I completed my second morning of operating the Froling. Although I have a penchant for hard data on everything, this report will be more experiential than data based. In short, this boiler is really "hot." It will take me more time to learn how to maximize the Froling, but that might not be necessary, as it appears to think quite smartly on its own.

Before my operations, staff at DP was experiencing some "slumber" (idle) operation, which the manual indicates should be avoided. The Froling is to be fired only when storage has capacity to absorb the entire wood load, assuming no system demand. My thought is that the slumber came from over-loading when storage would max out before the wood load burned out. Also, system demand was pretty low during these staff burns. 

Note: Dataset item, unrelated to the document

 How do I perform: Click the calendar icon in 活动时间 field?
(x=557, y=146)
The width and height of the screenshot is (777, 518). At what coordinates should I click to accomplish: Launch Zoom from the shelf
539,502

My initial loads both mornings were about 1/3 of the firebox, and adding some wood during mid-burns. The firebox is big compared to my Tarm. I had the boiler set at 80C maximum the first morning. The Froling does an excellent job of varying output based on boiler temp, which means that as boiler temp approached 80C the induced draft fan would slow down to lower the output, then speed up as temp dropped. Perhaps it "thinks" and puts together a demand scenario and modulates accordingly, but I don't know that. Operation was excellent, no slumber. I set 85C as boiler maximum this morning, and operation remained excellent, no slumber.

Clearly my initial loads could have been more than 1/3 full. System demand was higher these last two mornings than staff experienced days ago, with early morniong outdoor temps during my burns in the mid to high 20'sF. 

Fire starts are effortless. The Garn has been the easiest boiler to start in my past experience (although I never would say that the Tarm is not easy), and the Froling has to be as easy as the Garn. Mid-burn reloads are effortless and smoke roll-out free. Open the outer door, the induced draft fan goes on "high," open the firebox door, add wood, close, fan slows down, and done. 

I don't think it will take very long to learn how much wood to load based on remaining storage capacity, which the Froling tells you on its display panel. And I will add a variety of sensors when I have time and then I can a data based report, although it might be early winter before that will happen.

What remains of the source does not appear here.